Many websites, instead of having no content, have left their already accumulated authority out of detail. The following three practices are encountered almost every time.
- Use "editorial" or "selling team" as author: The machine can't attribute content to any real person, which means abandoning all author signals.
- bio writes only headlines without proof: a sentence such as "Advisory, Precision Digital Marketing" does not have any verifiable information, and AI is unverified.
- Author identity is inconsistent across stations: this is Wang, and this is David Wang, and the picture is changed, and the machine will take you as a few different people, whose authority is diluted.
Create order of author authority from scratch.
This doesn't have to be in place once.
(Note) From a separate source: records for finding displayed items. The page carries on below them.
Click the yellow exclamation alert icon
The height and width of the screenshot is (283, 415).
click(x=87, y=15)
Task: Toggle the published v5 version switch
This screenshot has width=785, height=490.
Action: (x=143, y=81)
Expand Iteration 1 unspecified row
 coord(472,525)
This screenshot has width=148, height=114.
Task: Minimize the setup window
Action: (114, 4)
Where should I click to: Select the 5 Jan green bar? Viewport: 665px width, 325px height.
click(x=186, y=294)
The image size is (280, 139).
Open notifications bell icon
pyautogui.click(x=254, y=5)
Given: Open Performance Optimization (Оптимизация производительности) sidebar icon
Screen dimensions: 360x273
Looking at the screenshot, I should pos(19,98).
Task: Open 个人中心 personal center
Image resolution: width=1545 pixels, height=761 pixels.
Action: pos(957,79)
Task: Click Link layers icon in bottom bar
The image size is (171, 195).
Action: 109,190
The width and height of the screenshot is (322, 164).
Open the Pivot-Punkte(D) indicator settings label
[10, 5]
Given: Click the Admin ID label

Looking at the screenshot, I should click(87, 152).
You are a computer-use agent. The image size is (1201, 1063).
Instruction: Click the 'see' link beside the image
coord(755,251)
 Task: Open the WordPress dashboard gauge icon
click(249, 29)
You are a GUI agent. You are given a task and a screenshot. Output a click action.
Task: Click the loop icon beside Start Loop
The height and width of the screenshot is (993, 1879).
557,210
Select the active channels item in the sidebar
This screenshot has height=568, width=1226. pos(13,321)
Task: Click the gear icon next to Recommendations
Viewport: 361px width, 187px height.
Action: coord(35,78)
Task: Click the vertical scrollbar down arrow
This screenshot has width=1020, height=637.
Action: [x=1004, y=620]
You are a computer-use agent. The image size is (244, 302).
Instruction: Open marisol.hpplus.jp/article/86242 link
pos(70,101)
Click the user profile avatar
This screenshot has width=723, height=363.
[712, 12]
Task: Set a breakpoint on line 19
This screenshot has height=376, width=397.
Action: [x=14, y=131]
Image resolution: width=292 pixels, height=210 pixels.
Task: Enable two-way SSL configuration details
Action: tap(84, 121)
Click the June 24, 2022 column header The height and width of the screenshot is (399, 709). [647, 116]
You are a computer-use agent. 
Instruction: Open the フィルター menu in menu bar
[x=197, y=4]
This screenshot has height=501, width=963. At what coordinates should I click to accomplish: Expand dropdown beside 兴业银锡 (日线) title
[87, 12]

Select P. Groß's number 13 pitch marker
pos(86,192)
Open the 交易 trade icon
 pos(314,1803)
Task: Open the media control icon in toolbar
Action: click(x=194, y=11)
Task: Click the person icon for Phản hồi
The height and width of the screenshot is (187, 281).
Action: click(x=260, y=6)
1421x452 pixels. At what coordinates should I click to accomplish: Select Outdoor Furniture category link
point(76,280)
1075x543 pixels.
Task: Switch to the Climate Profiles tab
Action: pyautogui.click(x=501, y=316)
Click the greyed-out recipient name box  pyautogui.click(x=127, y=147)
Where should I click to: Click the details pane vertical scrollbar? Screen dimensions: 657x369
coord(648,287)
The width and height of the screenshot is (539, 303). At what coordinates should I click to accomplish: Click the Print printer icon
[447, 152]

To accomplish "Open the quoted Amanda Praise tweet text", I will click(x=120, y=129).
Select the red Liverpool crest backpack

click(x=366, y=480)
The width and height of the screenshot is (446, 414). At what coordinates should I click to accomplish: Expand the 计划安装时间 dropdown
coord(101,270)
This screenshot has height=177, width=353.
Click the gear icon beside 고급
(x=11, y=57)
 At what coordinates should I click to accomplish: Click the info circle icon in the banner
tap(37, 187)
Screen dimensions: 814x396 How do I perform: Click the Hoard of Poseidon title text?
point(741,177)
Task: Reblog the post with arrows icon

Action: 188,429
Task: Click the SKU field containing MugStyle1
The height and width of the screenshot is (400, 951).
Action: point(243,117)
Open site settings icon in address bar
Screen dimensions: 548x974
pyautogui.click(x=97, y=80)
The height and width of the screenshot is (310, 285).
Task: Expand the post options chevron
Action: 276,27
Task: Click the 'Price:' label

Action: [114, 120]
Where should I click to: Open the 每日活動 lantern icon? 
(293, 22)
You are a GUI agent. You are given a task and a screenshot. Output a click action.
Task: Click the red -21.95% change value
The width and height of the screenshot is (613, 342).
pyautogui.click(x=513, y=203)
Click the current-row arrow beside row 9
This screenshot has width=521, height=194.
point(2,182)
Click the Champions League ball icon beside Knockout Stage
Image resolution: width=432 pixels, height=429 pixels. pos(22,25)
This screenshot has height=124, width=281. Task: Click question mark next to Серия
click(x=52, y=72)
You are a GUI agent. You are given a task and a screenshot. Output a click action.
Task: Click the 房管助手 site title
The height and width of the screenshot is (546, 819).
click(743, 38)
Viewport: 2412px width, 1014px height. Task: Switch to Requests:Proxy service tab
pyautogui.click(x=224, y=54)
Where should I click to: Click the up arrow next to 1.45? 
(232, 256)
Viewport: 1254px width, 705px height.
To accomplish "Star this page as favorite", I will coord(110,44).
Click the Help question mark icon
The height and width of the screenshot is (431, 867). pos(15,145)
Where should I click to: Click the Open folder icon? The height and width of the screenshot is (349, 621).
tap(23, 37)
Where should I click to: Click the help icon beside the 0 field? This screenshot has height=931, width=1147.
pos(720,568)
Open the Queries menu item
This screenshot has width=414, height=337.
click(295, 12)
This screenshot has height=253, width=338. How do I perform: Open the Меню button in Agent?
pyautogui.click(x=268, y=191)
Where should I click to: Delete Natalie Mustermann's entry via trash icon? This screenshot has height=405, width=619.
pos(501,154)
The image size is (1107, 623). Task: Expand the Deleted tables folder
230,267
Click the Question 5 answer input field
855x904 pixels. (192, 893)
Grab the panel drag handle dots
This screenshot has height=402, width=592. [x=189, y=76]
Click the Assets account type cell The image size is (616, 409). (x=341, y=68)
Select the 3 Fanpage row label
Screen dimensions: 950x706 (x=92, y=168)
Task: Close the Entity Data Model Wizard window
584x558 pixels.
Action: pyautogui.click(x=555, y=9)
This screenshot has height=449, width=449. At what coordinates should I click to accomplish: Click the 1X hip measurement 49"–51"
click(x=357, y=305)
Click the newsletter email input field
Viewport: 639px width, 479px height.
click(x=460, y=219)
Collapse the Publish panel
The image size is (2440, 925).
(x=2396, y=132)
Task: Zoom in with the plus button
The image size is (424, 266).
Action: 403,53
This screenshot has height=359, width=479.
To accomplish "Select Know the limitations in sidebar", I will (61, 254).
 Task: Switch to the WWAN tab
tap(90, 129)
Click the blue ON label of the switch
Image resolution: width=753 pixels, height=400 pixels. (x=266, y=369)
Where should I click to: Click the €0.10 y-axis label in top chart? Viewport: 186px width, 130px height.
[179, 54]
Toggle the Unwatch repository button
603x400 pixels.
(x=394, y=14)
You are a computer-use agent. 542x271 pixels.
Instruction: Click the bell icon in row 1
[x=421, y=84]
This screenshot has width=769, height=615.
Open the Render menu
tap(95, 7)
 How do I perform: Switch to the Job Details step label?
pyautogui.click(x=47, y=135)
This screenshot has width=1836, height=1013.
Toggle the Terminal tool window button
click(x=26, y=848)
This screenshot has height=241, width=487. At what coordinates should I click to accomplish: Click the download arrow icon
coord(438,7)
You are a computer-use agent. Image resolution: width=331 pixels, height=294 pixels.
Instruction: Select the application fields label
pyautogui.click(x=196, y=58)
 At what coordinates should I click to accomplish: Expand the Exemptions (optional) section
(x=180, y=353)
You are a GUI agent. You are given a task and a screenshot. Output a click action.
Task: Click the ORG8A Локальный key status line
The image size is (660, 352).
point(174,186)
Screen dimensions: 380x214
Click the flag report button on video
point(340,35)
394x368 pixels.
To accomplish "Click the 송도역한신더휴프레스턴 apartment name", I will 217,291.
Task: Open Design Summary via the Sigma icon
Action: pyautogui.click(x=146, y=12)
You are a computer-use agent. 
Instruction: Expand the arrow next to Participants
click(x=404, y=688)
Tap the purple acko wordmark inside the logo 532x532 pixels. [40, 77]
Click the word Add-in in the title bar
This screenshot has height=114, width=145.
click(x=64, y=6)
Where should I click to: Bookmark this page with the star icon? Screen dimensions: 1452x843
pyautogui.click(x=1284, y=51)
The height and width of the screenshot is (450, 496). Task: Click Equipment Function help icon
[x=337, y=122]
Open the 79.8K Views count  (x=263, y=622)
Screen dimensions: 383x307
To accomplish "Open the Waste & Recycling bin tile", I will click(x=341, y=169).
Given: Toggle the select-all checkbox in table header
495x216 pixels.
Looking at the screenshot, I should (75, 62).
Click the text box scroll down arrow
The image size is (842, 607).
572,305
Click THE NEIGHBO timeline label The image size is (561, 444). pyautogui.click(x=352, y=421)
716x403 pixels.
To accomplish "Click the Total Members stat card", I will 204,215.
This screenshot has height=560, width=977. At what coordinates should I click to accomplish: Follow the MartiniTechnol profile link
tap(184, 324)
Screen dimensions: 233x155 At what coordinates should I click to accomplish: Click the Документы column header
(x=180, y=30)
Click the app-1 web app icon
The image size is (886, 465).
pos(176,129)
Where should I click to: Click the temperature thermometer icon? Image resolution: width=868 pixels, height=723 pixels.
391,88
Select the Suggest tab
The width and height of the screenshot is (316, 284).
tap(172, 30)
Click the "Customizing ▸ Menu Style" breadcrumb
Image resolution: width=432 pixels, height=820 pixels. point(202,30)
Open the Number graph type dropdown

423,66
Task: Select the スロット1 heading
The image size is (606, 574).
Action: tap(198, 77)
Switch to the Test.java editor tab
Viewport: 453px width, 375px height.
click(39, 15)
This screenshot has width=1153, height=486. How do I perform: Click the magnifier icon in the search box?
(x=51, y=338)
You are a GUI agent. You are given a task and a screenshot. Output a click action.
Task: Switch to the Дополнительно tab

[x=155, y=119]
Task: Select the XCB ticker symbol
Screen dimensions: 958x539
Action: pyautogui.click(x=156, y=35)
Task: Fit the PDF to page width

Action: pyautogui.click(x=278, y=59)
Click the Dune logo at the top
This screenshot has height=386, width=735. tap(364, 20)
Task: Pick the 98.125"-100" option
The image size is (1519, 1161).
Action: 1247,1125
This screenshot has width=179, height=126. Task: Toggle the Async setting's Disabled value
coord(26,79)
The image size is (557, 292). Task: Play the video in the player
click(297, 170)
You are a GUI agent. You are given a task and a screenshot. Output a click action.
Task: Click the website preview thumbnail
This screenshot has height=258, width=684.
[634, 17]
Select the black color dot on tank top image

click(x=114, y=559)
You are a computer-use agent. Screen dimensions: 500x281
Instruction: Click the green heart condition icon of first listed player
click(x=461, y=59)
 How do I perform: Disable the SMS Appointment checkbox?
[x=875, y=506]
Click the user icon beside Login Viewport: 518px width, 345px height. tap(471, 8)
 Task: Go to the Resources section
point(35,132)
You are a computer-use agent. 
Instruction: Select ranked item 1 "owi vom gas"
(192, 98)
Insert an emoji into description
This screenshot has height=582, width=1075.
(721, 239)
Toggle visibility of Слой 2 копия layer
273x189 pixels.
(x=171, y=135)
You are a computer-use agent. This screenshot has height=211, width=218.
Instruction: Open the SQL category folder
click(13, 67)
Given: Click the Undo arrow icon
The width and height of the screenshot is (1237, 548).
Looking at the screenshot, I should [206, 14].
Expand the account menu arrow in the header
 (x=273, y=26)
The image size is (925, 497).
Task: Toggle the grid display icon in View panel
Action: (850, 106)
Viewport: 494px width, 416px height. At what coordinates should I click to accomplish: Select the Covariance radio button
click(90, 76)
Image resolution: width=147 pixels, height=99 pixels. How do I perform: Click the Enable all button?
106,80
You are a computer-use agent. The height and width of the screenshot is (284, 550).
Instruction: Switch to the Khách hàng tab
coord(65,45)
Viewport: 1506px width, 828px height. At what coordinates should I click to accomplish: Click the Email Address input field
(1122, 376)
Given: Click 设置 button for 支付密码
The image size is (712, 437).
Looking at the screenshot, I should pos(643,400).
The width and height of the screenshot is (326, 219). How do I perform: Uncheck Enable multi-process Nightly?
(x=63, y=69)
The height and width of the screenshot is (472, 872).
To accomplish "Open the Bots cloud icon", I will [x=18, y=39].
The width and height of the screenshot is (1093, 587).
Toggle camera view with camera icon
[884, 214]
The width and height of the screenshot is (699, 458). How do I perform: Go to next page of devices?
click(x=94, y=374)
In this order, every step of the way can have an effect, and you can prove it.
- Write a specific, verifiable bio to each of the true signatories, with their real names and photographs.
- Puts the bio into every article page of the author and creates an independent author page on the website.
- Add Person to the structure data, fill out the sameAs and string up all external identities.
- Allows authors to accumulate externally verifiable footprints: input from industry media, interviews, speeches, public statements.
- With Brand Radar, you can track changes that your author and brand have mentioned in the AI answer.
If you're not sure which pieces of your author's signal are missing in AI's eyes, you can make an appointment for 30 minutes. What's not returned to the machine, and which one is the most cost-effective first.